[Dataset items]
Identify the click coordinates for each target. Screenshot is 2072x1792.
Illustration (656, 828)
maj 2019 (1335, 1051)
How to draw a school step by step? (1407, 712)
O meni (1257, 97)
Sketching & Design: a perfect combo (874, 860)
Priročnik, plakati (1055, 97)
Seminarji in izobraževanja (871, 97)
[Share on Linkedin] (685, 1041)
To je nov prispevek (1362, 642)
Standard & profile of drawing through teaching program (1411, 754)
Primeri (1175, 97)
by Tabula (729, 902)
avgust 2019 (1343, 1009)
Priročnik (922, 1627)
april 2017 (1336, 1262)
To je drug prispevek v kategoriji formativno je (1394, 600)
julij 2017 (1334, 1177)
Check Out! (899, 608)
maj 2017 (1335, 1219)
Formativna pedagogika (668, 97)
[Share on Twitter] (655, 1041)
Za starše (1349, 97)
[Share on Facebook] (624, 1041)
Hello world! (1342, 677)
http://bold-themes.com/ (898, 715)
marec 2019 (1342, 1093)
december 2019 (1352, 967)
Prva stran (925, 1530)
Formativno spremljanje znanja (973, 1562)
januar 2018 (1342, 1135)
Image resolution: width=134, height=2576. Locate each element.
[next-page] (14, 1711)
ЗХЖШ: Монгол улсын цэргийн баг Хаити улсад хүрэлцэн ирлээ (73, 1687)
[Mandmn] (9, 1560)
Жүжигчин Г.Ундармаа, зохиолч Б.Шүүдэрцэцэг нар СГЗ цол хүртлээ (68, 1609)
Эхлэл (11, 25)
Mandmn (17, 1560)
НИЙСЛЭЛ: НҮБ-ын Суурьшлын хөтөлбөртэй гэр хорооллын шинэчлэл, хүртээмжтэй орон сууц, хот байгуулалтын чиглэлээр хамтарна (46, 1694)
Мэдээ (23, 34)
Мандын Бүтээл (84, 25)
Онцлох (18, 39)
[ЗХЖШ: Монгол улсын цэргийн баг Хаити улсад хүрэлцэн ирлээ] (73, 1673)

• [Exercise]:
The expected answer is an exact copy of the lines above, beginning at the line with "avgust 2019 (1343, 1009)" and ending at the line with "Formativno spremljanje znanja (973, 1562)", with both ends in.

• [Response area]:
avgust 2019 (1343, 1009)
Priročnik (922, 1627)
april 2017 (1336, 1262)
To je drug prispevek v kategoriji formativno je (1394, 600)
julij 2017 (1334, 1177)
Check Out! (899, 608)
maj 2017 (1335, 1219)
Formativna pedagogika (668, 97)
[Share on Twitter] (655, 1041)
Za starše (1349, 97)
[Share on Facebook] (624, 1041)
Hello world! (1342, 677)
http://bold-themes.com/ (898, 715)
marec 2019 (1342, 1093)
december 2019 (1352, 967)
Prva stran (925, 1530)
Formativno spremljanje znanja (973, 1562)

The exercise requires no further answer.